When someone asked me, after [Asa and Shyama's] presentation at the Babel session at the Zoo, what I was going to submit to the blog, my first response was to blush deeply, for there are many and many screw-ups I might own up to and I am not entirely sure I want them out there in the blogosphere, given some painful recent experiences that have made me more than ordinarily self-doubting. However, this one is a classic, and since I repeat it on a regular basis, I feel it is my signature fumble; admitting to not having read something everyone else has read (or claims to have read).
So, it’s 1994 or thereabouts. I am in graduate school. I live in a bungalow with two other grad students, one in history, one a fellow art historian. We throw awe-inspiring parties where Comp Lit grad students end up overcoming their disciplinary aversions and sleeping with Political Science grad students, and the shrubbery is full of underpants, wine bottles, and other such items in the morning. It is my housemates’ fabulousness (and trust funds) that make this all possible. I view these parties as a form of penitential suffering; I really hate it when other people use my bedroom for their dangerous liaisons.
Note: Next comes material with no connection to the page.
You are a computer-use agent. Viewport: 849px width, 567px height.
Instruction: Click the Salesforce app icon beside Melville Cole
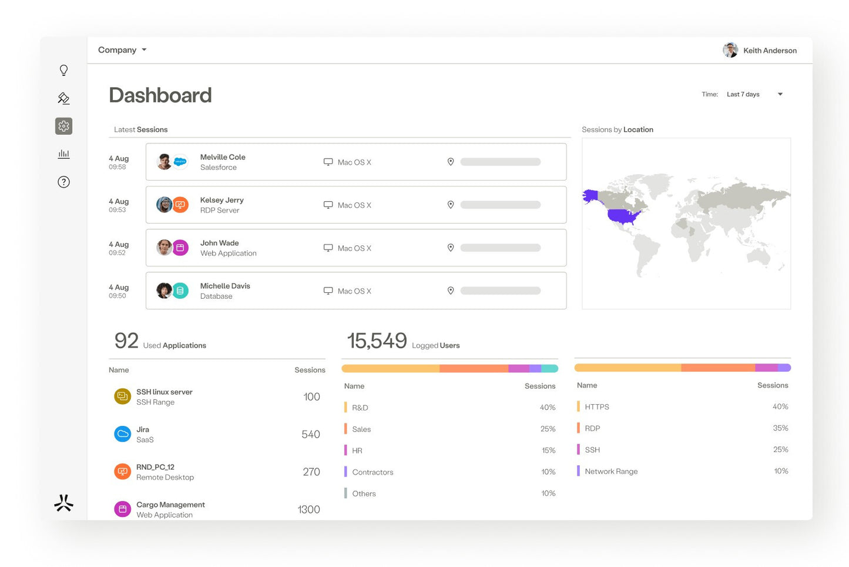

Also, some of the other grad students are Horrible People. I am standing in the garden, holding a beer and having one of those screamed conversations you have at loud parties. The funny, handsome, and arrogant N says, “I hate it when people in grad seminar pretend to have read something they obviously haven’t read.” I nod and agree.  He says, “I make it a policy just to announce that I haven’t read it. If they have a problem with that, they’re posers and snobs.” I nod and agree some more, and then I shout, “Exactly. I think we should all go around and admit what we haven’t read, and just get it over with.” G, who is in Rhetoric, raises her beer, as if this is a toast, and announces, “I haven’t read Of Grammatology.” This sounds radical and daring – remember that G is in Rhetoric and it’s the early nineties at Berkeley. N the good looking and already-published in Representations says, “I haven’t read anything by Norman Mailer.” Well, I have and I am tempted to flaunt it by saying, “Don’t bother.” Instead, fool that I am, I chime in, “I haven’t read Kant.” 
The conversation stops. The entire party stops. Silence absorbs my confession.
N, smiling, looks at me pityingly. “I wouldn’t announce that, if I were you.”
G, miming utter shock, not smiling. “But you’re an art historian, right?”
I always make my students read (some) of Critique of Judgment now in my MFA proseminar, thus inoculating them against this particular form of the fumble, but it’s inevitable. As Hugh of St.-Victor observed, “There are those who wish to read everything. Do not try to do this. Let it alone. The number of books is infinite, and you cannot follow  infinity.”
Alexa Sand, Utah State University

3 comments:

  1. That Hugh of St.-Victor was a wise chap! I love this post, Alexa - thanks for sharing!